Sofitel – dont Accor, le premier groupe hôtelier
d’Europe, est le propriétaire – a condamné les allégations de Debré
comme ayant un « caractère diffamatoire » à l’égard de la
direction. De ses bureaux parisiens, il a publié un démenti : « La
direction de Sofitel New York a mis en place des procédures strictes ainsi
qu’un numéro d’appel d’alertes professionnelles ouvert à tous
les collaborateurs souhaitant attirer l’attention sur des faits spécifiques,
et ce, depuis plus d’un an… La direction n’a pas eu
connaissance de tentative d’agression antérieure. »

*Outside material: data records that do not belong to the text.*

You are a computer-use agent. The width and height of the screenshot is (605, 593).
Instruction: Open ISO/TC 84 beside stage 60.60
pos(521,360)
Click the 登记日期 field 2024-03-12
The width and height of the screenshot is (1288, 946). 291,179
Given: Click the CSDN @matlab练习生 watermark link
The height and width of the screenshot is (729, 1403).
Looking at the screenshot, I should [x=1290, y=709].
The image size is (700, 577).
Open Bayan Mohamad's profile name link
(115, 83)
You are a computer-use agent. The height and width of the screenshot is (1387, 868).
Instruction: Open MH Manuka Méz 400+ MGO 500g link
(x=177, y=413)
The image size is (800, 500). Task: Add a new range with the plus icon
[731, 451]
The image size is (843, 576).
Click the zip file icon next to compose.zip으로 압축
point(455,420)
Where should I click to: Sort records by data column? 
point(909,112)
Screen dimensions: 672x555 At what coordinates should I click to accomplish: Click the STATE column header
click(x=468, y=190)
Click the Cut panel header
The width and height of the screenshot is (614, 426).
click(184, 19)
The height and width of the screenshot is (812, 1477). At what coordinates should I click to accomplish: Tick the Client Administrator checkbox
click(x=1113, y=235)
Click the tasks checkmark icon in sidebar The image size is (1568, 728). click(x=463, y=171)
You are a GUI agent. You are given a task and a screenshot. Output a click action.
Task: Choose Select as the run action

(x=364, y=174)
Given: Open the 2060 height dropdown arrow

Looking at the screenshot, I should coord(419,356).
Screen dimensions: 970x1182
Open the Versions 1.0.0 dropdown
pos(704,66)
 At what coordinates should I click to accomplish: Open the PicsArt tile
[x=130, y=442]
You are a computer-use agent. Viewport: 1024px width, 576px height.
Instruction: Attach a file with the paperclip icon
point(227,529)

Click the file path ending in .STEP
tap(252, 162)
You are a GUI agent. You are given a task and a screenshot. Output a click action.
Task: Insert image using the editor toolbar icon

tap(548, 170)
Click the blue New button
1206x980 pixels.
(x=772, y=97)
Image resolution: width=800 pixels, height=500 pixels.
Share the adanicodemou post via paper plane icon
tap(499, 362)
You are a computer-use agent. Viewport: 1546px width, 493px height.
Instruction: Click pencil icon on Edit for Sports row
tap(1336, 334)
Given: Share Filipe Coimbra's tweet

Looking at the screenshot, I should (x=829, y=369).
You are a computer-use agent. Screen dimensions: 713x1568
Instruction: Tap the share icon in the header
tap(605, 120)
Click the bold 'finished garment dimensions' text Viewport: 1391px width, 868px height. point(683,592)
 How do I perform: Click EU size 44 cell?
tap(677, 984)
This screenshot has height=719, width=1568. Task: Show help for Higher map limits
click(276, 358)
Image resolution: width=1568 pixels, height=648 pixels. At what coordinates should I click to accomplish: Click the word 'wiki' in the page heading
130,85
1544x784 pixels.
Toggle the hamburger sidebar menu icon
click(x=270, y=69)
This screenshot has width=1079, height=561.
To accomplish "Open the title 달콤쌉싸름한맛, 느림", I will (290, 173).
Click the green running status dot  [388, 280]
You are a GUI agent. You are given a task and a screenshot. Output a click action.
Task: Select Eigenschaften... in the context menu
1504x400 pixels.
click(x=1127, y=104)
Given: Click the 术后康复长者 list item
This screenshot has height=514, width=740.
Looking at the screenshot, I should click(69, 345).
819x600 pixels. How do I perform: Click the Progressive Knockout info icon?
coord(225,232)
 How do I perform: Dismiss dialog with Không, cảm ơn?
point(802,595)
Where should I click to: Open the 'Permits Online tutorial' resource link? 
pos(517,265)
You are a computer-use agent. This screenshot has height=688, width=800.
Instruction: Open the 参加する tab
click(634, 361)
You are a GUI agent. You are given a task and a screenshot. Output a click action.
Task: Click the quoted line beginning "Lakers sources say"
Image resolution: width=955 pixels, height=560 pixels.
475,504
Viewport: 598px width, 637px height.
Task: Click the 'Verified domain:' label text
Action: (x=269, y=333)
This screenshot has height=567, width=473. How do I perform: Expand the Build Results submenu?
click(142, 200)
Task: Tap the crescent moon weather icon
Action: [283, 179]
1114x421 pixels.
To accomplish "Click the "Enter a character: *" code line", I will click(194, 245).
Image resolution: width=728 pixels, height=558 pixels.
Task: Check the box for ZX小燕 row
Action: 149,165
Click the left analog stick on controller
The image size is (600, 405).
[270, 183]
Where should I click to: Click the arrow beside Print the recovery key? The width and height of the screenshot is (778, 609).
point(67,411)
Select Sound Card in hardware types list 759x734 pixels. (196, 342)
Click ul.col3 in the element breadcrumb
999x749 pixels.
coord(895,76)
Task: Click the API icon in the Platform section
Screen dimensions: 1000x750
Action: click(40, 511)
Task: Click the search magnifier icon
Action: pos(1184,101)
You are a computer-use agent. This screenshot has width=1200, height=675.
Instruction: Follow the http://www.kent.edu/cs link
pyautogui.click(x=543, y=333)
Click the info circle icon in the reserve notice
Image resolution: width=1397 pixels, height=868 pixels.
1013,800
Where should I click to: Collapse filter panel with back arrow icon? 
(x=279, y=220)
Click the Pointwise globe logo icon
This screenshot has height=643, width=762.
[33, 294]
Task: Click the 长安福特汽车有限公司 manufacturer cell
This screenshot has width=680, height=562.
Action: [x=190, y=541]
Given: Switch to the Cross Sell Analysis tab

La presse économique s’attend aussi à ce que
l’arrestation de Strauss-Kahn ébranle les marchés étant donné le rôle
important qu’il a joué dans l’obtention d’un accord
international pour des renflouements litigieux de pays endettés, notamment dans
le contexte de la crise des dettes en Europe.
Les termes du prêt de 78 milliards d’euros accordé
au Portugal — en échange de réductions draconiennes des retraites, des
salaires et des dépenses du secteur de santé — auraient été acceptés. Il
y a cependant des discussions en cours quant à l’extension d’autres
prêts à la Grèce où les réductions des dépenses ont provoqué une chute
vertigineuse de l’économie du pays l’empêchant ainsi de rembourser
ses dettes.
Strauss-Kahn aurait contribué à aplanir les divisions
profondes existant au sein de l’Europe. Un responsable européen a dit au Financial
Times : « Durant la crise financière, il s’était révélé
être un bon gestionnaire au FMI en ralliant le soutien des gens à ses
convictions. Ce n’est pas là une affaire banale. »
Avant son arrestation, Strauss-Kahn avait projeté
d’aller à Berlin pour rencontrer la chancelière allemande Angela Merkel
qui s’était opposée auparavant aux plans de sauvetage, préférant plutôt
pousser les pays à la défaillance de paiement.